start Data to use
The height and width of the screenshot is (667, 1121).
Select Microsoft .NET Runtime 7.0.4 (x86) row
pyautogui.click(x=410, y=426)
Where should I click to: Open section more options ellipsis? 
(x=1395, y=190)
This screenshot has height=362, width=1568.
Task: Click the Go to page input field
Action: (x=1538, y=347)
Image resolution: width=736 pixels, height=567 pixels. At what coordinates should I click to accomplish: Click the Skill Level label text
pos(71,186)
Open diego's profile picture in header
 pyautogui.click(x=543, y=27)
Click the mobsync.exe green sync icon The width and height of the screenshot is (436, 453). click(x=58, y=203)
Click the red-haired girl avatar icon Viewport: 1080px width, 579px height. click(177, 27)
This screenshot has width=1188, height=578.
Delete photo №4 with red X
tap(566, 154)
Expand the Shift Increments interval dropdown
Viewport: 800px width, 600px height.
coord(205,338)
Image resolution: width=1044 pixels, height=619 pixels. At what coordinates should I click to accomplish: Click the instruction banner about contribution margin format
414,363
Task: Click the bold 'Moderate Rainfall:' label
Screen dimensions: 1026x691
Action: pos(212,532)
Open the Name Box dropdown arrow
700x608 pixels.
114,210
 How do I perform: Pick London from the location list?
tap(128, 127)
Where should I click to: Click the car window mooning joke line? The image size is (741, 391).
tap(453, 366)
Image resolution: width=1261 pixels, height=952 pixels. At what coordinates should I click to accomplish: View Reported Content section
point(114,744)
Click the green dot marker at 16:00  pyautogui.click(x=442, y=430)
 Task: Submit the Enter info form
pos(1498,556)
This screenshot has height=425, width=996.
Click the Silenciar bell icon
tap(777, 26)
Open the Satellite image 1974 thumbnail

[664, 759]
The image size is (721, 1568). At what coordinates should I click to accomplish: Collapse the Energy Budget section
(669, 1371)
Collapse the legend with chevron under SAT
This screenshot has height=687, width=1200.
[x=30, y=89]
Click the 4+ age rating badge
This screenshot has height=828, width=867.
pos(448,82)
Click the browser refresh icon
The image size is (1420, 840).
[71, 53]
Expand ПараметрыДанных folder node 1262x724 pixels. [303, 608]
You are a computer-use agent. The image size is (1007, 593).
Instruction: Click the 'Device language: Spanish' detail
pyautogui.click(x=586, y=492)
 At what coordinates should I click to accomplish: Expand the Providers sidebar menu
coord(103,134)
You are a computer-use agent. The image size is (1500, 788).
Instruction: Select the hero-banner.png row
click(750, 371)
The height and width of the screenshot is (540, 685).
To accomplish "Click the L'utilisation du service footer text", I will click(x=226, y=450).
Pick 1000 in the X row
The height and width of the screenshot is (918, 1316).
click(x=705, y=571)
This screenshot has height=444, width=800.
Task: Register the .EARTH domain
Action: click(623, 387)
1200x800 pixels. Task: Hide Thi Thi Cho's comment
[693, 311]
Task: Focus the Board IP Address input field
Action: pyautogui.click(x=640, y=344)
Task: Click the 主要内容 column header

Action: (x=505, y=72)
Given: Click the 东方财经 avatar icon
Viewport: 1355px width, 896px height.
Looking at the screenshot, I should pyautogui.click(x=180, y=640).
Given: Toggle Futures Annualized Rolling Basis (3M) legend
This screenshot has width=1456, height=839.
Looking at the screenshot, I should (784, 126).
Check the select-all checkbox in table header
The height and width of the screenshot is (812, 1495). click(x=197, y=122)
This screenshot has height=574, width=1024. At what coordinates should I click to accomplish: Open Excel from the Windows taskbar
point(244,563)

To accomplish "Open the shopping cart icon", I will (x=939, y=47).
end Data to use
What the task requires — Express the listing from its first line through the line containing "point(114,744)" as a Markdown table with the columns Row and Line. Each line gets its row number, and blank lines are left out.

Completed exercise —
| Row | Line |
|---|---|
| 1 | The height and width of the screenshot is (667, 1121). |
| 2 | Select Microsoft .NET Runtime 7.0.4 (x86) row |
| 3 | pyautogui.click(x=410, y=426) |
| 4 | Where should I click to: Open section more options ellipsis?  |
| 5 | (x=1395, y=190) |
| 6 | This screenshot has height=362, width=1568. |
| 7 | Task: Click the Go to page input field |
| 8 | Action: (x=1538, y=347) |
| 9 | Image resolution: width=736 pixels, height=567 pixels. At what coordinates should I click to accomplish: Click the Skill Level label text |
| 10 | pos(71,186) |
| 11 | Open diego's profile picture in header |
| 12 |  pyautogui.click(x=543, y=27) |
| 13 | Click the mobsync.exe green sync icon The width and height of the screenshot is (436, 453). click(x=58, y=203) |
| 14 | Click the red-haired girl avatar icon Viewport: 1080px width, 579px height. click(177, 27) |
| 15 | This screenshot has width=1188, height=578. |
| 16 | Delete photo №4 with red X |
| 17 | tap(566, 154) |
| 18 | Expand the Shift Increments interval dropdown |
| 19 | Viewport: 800px width, 600px height. |
| 20 | coord(205,338) |
| 21 | Image resolution: width=1044 pixels, height=619 pixels. At what coordinates should I click to accomplish: Click the instruction banner about contribution margin format |
| 22 | 414,363 |
| 23 | Task: Click the bold 'Moderate Rainfall:' label |
| 24 | Screen dimensions: 1026x691 |
| 25 | Action: pos(212,532) |
| 26 | Open the Name Box dropdown arrow |
| 27 | 700x608 pixels. |
| 28 | 114,210 |
| 29 |  How do I perform: Pick London from the location list? |
| 30 | tap(128, 127) |
| 31 | Where should I click to: Click the car window mooning joke line? The image size is (741, 391). |
| 32 | tap(453, 366) |
| 33 | Image resolution: width=1261 pixels, height=952 pixels. At what coordinates should I click to accomplish: View Reported Content section |
| 34 | point(114,744) |